Native Harrow have shared a video for “As It Goes”, the second track to be lifted from their new album Old Kind Of Magic which arrives October 28 via Loose Music, (pre-save/pre-order the album here).
Old Kind of Magic is the fifth long-player from Native Harrow – Stephen Harms and Devin Tuel – and arrives two years after they left Pennsylvania for a new life in Sussex, a journey referenced in “As It Goes”.
I arrived in a new land and I said, “I’m gonna be a brand new version of me”
Take it off, change it all, I wanna see really me
“It is true,” explains Devin. “I arrived in a new land to make a new life and to trust my instincts and after chasing the dream realise I had it in my hands, and what now will I do with it?”

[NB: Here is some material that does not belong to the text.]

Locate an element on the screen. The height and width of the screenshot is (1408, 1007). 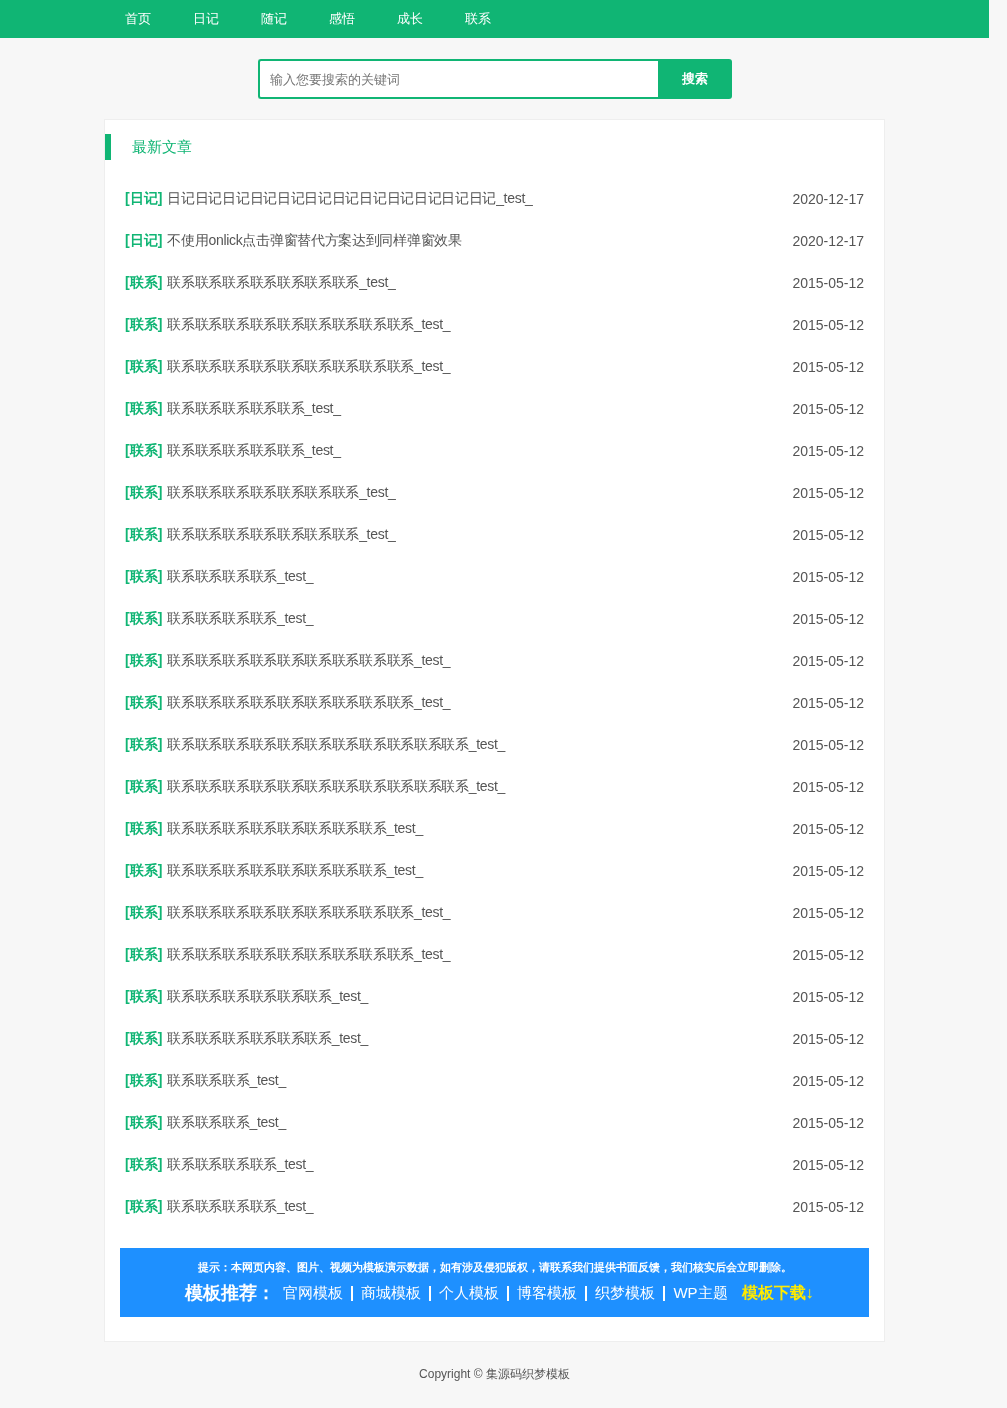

Sonically, “As It Goes” channels 60s technicolour psychedelia: a grainy plastic-soul farfisa organ and a fluorescent charged rock’n’roll electric guitar duel over a concentrated rhythm section against a backdrop of an arcing, cresting soundstage string orchestra. It’s a soundtrack for snaking around Sunset around midnight, neon lights ricocheting through the dark corners of the canyon.
The video for “As It Goes” was partially inspired by Joe Massot’s 1968 British psychedelic film ‘Wonderwall’. “Imagine yourself peeking through a crack in the wall of your flat and gazing upon an alternate time and space; brighter, more colourful, more exciting. Is it a daydream or is it a delusion?” comments Stephen. “It’s Wonderwall meets Fillmore West liquid light show meets Native Harrow.”
Their new album is described as their most sweepingly expansive and delicately intimate album to date.